## About this task
The answer consists of the lines from the line holding "The width and" through the last line of the entries, retyped exactly, and nothing else. No pictures belong in it.

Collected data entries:
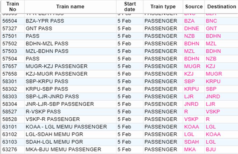Open VSKP destination link for train 58527
This screenshot has height=154, width=238.
(x=213, y=112)
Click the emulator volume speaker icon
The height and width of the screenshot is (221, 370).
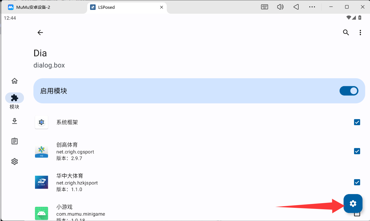coord(280,7)
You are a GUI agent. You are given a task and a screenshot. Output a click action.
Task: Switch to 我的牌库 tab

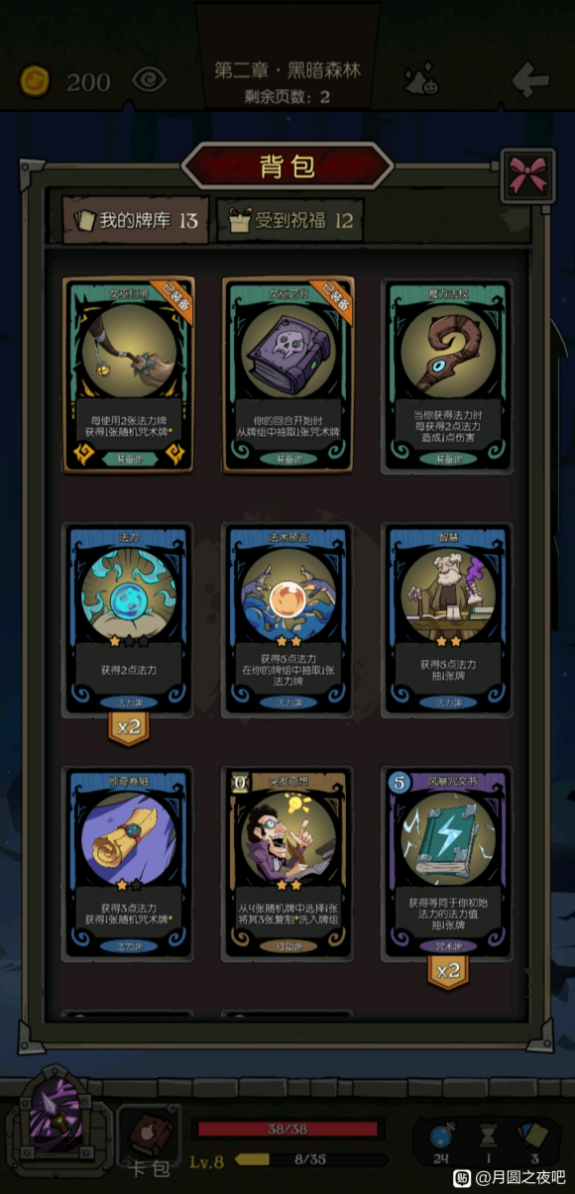point(135,220)
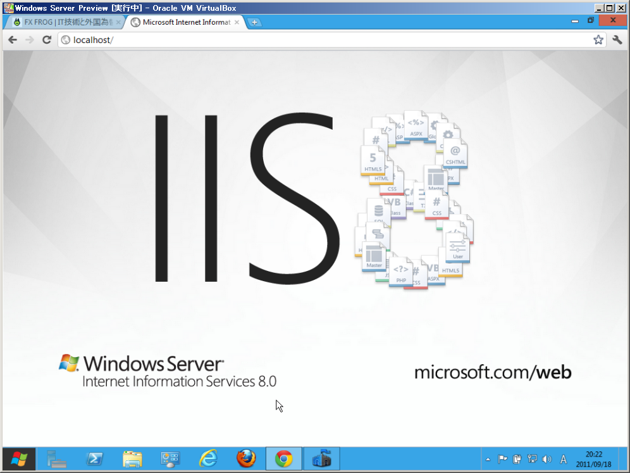The image size is (630, 473).
Task: Open Windows PowerShell from the taskbar
Action: pyautogui.click(x=94, y=458)
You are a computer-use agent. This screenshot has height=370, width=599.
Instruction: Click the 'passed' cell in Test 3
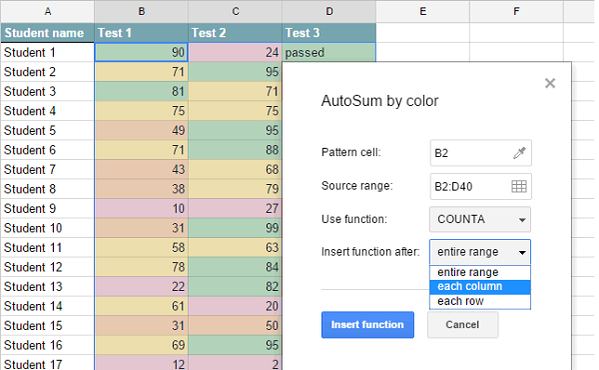(328, 52)
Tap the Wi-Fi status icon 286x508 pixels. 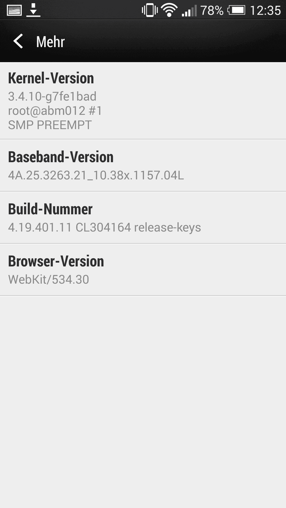pos(169,10)
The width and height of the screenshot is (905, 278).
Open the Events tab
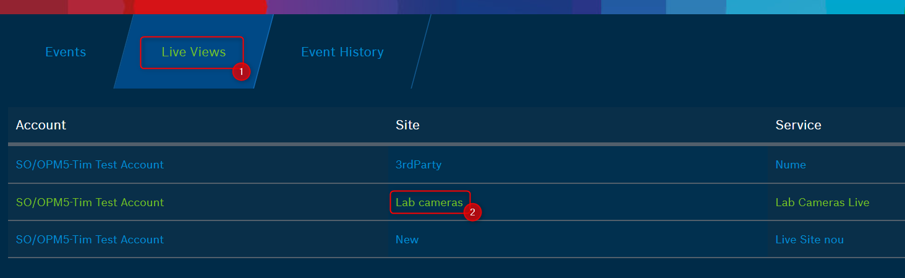tap(66, 53)
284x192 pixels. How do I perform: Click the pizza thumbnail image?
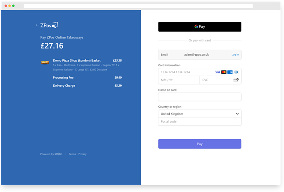(x=45, y=62)
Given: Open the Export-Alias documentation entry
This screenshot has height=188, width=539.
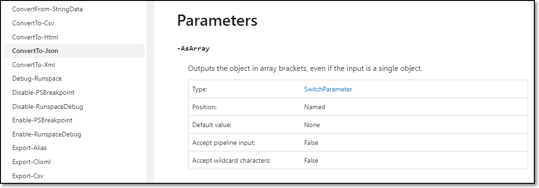Looking at the screenshot, I should (x=29, y=148).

## Result
The width and height of the screenshot is (905, 278).
Open the Events tab
tap(66, 53)
284x192 pixels. How do I perform: Click the pizza thumbnail image?
(x=45, y=62)
Given: Open the Export-Alias documentation entry
This screenshot has height=188, width=539.
Looking at the screenshot, I should (x=29, y=148).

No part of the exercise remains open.